卓球女子W杯フィラデルフィア大会で、中国選手以外では初、また日本人としても初優勝を大会最年少優勝で達成した世界ランキング17位で16歳の平野美宇(エリートアカデミー)が11日、帰国した。ファンや関係者が出迎える中、伊藤美誠(15=スターツ)と並んで到着ゲートに姿を見せ、笑顔を浮かべた。

 大勢の出迎えを受けた平野は「びっくりしました」と、大きな目を一層見張ったが、すぐに冷静な表情に戻った。W杯フィラデルフィア大会前に出場したアジアジュニア大会では成績が残せなかった。「今まで負けたことがない選手に負けて調子は良くなかったんですが、そこから1試合ずつ調子が上向いてきました。

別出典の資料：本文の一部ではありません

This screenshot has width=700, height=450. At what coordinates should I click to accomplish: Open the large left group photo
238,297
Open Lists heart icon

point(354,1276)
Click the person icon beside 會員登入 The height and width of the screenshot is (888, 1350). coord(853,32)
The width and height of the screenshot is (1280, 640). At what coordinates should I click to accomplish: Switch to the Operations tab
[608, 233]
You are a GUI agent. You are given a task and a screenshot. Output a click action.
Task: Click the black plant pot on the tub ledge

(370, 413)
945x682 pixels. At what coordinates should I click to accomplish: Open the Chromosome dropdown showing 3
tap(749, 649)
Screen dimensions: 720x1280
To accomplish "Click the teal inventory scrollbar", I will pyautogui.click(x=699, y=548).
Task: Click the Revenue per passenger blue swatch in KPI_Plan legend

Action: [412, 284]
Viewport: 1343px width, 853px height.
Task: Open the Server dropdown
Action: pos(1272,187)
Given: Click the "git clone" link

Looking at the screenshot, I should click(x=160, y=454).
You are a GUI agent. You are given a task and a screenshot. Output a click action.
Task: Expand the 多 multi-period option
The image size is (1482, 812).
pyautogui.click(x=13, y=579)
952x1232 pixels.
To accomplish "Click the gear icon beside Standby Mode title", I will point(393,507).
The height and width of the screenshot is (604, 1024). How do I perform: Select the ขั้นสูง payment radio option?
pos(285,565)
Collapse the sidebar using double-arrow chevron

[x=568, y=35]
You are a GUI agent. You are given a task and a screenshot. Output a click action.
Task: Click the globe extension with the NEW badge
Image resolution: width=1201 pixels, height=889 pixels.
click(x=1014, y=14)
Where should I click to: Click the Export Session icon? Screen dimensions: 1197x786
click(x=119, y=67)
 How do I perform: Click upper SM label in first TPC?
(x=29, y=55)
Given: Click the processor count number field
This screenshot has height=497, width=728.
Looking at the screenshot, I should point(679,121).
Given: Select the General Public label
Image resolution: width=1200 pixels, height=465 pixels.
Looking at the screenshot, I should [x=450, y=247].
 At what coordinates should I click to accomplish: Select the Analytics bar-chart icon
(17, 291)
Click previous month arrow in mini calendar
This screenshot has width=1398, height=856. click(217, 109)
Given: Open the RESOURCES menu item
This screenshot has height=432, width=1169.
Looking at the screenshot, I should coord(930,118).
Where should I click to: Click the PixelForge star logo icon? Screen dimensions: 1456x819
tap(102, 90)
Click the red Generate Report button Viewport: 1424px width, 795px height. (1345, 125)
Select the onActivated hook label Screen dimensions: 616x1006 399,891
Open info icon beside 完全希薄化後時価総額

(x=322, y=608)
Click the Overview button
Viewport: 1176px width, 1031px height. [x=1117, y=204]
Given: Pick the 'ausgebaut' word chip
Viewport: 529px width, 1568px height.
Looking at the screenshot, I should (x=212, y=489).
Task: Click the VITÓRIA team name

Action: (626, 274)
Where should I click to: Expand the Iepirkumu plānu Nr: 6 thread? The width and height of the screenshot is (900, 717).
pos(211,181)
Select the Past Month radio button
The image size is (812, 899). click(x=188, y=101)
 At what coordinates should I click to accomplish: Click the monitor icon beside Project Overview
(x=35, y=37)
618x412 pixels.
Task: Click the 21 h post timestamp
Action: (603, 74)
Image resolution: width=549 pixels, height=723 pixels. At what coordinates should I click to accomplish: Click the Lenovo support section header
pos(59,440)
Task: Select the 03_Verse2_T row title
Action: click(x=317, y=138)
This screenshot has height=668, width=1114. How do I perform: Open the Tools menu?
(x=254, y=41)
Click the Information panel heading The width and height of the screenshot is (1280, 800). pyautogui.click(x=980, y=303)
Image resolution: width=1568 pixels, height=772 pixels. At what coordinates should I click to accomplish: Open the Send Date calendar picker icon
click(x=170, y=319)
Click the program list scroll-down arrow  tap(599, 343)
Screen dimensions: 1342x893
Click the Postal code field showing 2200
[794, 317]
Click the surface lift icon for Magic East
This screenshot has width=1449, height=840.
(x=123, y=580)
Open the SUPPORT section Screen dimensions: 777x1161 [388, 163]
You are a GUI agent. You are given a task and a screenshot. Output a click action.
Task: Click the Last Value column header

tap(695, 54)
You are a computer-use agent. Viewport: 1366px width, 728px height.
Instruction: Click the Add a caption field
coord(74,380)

決勝は絶好調でした。いつも美誠ちゃんに勝った時は調子よくその後の試合に臨めるので、決勝でも調子は良かったです」。W杯期間中にメキメキ調子を上げた様子を具体的に説明した。

 リオデジャネイロ五輪ではリザーブ選手として、練習パートナーを務め、悔しい思いもしてきた。「五輪代表から落ちた1年前は、しょうがないと思っていましたが、実際に五輪に行くと悔しい気持ちになった。それでも、練習相手を務めていたので、(代表の)3人がメダルをとった時はほっとしました」と、リザーブならではの複雑な胸中を振り返った。

 そこから担当コーチも替わり、筋力トレーニングを取り入れてきた。「全体的にパワーがついたと思います。体の使い方が変わったと思います。フォアの強打ですね。体が崩れずに、スキのないプレーができていると思います。10月からコーチが替わり、今までにないくらい練習などを変えました。高校からウエートも取り入れました。それまでスクワットは15キロでしたが、この前はマックスで37キロまで上げられるようになりました。目標は40キロです」。

 体重も増えたそうで「2~3キロ増えました」。何キロですかと質問が飛ぶと「今は…、ええ、言わないです」と両手を大きく振りながら笑った。今後は中国超級リーグに参戦する。中国生まれの日本人の家庭教師をつけて今は中国語の勉強に専念している。「コミュニケーションが大事ですから、自分から話し掛けるようにしたいです。今は、ニーハオくらいです」。

 銀色の優勝カップと賞金4万5000ドル(約450万円)獲得しており、注目の使い道には「友達や家族、コーチの方にごちそうしたい」と、笑顔を浮かべた。

 また、準々決勝で平野に敗れた伊藤は「美宇ちゃんは対応力が速くなった。(ポイントが取れそうな)そこを狙っても、厳しいボールが返ってきたり、態勢が崩れていても厳しいコースに返ってきたり、自分がポイント奪える時に逆に奪われたりしました。世界で戦える技術だなと思いました」と、実力をつけてきた大親友でよきライバルの平野の成長を分析していた。

 平野のW杯での優勝は、96年に始まって以降、大会最年少Vで、中国選手以外の優勝も初。世界ランク1位の丁寧、同2位の劉詩■は欠場していたが、平野は準決勝で世界ランク6位のフェン・ティアンウェイ(シンガポール)を4-2で破ると、決勝では同8位の鄭怡静(台湾)に4-0で完勝した。平野は今後、遼寧省の「鄂爾多斯(オルドス)1980」で中国超級リーグに出場する予定。